* _Consegna A_
Rispondi a queste domande sul brano dedicato alle startup:
(i) Secondo il brano, quante startup potrebbero esserci rispetto a quelle di oggi?
(ii) Quale linguaggio non usavano molte altre compagnie, oltre a quella per cui chi scrive faceva consulenza?
(iii) Che cosa significava "altro linguaggio" nel 1995?
* _Consegna B_
Copia dal brano sulle startup il tratto che va da "Ci sono più" fino a "una cosa buona.".

* _Brano fornito_
-.-.-
Ci sono più persone del tipo giusto per fondare una startup di quante se ne rendano conto. Questa è la ragione principale per cui ho scritto questo documento. Ci potrebbero essere dieci volte tante startup di quante ce ne siano oggi, e questa probabilmente sarebbe una cosa buona.

Io ero, ora capisco, esattamente il tipo di persona adatto per fondare una startup. L’idea all’inizio mi terrificava. Sono stato costretto dallo scrivere in Lisp. La compagnia per cui facevo consulenza sembrava in rotta per il fallimento, e non erano molte le altre compagnie che usassero il Lisp. Non potendo sopportare il pensiero di programmare in un altro linguaggio (era il 1995, ricordate, “altro linguaggio” significava C++) l’unica opzione sembrava essere fondare una nuova impresa che utilizzasse il Lisp.
-.-.-
* _Voci per individuare testo ed elementi_

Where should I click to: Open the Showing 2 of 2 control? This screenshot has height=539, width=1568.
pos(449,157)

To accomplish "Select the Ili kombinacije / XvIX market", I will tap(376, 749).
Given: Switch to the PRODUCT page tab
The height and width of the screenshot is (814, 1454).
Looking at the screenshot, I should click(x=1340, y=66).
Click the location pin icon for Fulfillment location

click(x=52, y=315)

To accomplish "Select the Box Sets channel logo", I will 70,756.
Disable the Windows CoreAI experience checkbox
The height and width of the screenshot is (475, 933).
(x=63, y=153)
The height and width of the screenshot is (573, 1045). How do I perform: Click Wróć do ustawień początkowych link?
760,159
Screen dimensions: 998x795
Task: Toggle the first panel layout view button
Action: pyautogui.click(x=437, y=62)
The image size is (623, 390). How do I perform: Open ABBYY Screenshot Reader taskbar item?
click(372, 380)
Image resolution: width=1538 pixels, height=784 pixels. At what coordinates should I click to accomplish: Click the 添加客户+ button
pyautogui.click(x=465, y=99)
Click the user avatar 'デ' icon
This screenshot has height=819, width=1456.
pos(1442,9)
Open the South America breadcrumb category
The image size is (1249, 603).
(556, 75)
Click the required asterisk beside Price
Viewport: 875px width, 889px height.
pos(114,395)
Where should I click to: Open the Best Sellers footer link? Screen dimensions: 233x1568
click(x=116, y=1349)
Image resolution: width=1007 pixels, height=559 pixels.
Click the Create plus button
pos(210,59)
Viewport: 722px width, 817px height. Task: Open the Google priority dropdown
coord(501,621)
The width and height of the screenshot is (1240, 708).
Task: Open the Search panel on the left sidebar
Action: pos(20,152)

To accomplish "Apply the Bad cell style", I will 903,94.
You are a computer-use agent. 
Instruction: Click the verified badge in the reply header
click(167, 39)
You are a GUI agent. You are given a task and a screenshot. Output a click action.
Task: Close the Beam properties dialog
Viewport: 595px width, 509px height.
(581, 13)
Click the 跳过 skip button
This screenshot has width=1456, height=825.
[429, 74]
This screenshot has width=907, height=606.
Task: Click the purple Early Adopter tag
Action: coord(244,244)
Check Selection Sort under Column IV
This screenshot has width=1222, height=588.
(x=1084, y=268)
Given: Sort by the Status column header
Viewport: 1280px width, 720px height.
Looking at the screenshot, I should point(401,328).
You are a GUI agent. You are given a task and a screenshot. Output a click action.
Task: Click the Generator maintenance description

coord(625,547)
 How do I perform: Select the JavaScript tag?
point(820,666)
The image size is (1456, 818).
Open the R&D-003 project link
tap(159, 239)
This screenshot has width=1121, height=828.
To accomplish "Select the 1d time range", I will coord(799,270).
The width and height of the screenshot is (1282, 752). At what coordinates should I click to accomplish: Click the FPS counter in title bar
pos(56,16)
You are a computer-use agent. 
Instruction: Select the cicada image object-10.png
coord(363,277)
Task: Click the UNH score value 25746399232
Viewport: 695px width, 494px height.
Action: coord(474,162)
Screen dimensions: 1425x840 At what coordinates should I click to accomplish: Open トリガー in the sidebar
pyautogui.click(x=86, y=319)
-.-.-
* _Risposta A_
(i) Potrebbero essercene dieci volte tante.
(ii) Il Lisp.
(iii) Significava C++.

* _Risposta B_
Ci sono più persone del tipo giusto per fondare una startup di quante se ne rendano conto. Questa è la ragione principale per cui ho scritto questo documento. Ci potrebbero essere dieci volte tante startup di quante ce ne siano oggi, e questa probabilmente sarebbe una cosa buona.